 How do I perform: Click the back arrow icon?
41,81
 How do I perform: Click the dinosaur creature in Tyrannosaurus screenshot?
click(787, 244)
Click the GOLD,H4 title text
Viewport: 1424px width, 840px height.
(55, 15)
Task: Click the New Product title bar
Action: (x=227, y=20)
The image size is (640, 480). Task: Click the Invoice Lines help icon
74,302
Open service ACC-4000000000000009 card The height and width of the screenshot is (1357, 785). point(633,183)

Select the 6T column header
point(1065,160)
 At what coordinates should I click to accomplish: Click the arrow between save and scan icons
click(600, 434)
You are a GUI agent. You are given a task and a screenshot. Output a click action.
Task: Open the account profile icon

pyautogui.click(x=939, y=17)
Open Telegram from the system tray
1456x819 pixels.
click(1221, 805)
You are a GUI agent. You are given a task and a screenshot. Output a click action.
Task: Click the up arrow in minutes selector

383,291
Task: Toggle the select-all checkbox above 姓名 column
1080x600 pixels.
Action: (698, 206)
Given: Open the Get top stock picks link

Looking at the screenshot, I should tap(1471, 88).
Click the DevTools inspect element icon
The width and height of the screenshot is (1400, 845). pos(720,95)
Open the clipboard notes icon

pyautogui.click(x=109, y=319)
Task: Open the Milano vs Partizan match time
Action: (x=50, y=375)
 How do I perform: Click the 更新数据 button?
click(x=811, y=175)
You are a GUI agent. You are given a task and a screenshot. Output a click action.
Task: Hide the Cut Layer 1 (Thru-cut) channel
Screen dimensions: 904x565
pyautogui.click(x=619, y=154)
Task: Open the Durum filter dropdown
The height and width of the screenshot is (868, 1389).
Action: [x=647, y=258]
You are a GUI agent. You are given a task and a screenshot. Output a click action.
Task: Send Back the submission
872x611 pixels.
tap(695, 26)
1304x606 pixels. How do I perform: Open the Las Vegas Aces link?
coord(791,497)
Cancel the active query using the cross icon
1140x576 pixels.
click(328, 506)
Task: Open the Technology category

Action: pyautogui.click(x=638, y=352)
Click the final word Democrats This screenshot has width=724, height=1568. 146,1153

□ □ □

- What to do -
Present every line of the rows above as a Markdown table with the columns No. and Line, numbering the lines in order and leaving out the blank ones.

- Exercise response -
| No. | Line |
|---|---|
| 1 |  How do I perform: Click the back arrow icon? |
| 2 | 41,81 |
| 3 |  How do I perform: Click the dinosaur creature in Tyrannosaurus screenshot? |
| 4 | click(787, 244) |
| 5 | Click the GOLD,H4 title text |
| 6 | Viewport: 1424px width, 840px height. |
| 7 | (55, 15) |
| 8 | Task: Click the New Product title bar |
| 9 | Action: (x=227, y=20) |
| 10 | The image size is (640, 480). Task: Click the Invoice Lines help icon |
| 11 | 74,302 |
| 12 | Open service ACC-4000000000000009 card The height and width of the screenshot is (1357, 785). point(633,183) |
| 13 | Select the 6T column header |
| 14 | point(1065,160) |
| 15 |  At what coordinates should I click to accomplish: Click the arrow between save and scan icons |
| 16 | click(600, 434) |
| 17 | You are a GUI agent. You are given a task and a screenshot. Output a click action. |
| 18 | Task: Open the account profile icon |
| 19 | pyautogui.click(x=939, y=17) |
| 20 | Open Telegram from the system tray |
| 21 | 1456x819 pixels. |
| 22 | click(1221, 805) |
| 23 | You are a GUI agent. You are given a task and a screenshot. Output a click action. |
| 24 | Task: Click the up arrow in minutes selector |
| 25 | 383,291 |
| 26 | Task: Toggle the select-all checkbox above 姓名 column |
| 27 | 1080x600 pixels. |
| 28 | Action: (698, 206) |
| 29 | Given: Open the Get top stock picks link |
| 30 | Looking at the screenshot, I should tap(1471, 88). |
| 31 | Click the DevTools inspect element icon |
| 32 | The width and height of the screenshot is (1400, 845). pos(720,95) |
| 33 | Open the clipboard notes icon |
| 34 | pyautogui.click(x=109, y=319) |
| 35 | Task: Open the Milano vs Partizan match time |
| 36 | Action: (x=50, y=375) |
| 37 |  How do I perform: Click the 更新数据 button? |
| 38 | click(x=811, y=175) |
| 39 | You are a GUI agent. You are given a task and a screenshot. Output a click action. |
| 40 | Task: Hide the Cut Layer 1 (Thru-cut) channel |
| 41 | Screen dimensions: 904x565 |
| 42 | pyautogui.click(x=619, y=154) |
| 43 | Task: Open the Durum filter dropdown |
| 44 | The height and width of the screenshot is (868, 1389). |
| 45 | Action: [x=647, y=258] |
| 46 | You are a GUI agent. You are given a task and a screenshot. Output a click action. |
| 47 | Task: Send Back the submission |
| 48 | 872x611 pixels. |
| 49 | tap(695, 26) |
| 50 | 1304x606 pixels. How do I perform: Open the Las Vegas Aces link? |
| 51 | coord(791,497) |
| 52 | Cancel the active query using the cross icon |
| 53 | 1140x576 pixels. |
| 54 | click(328, 506) |
| 55 | Task: Open the Technology category |
| 56 | Action: pyautogui.click(x=638, y=352) |
| 57 | Click the final word Democrats This screenshot has width=724, height=1568. 146,1153 |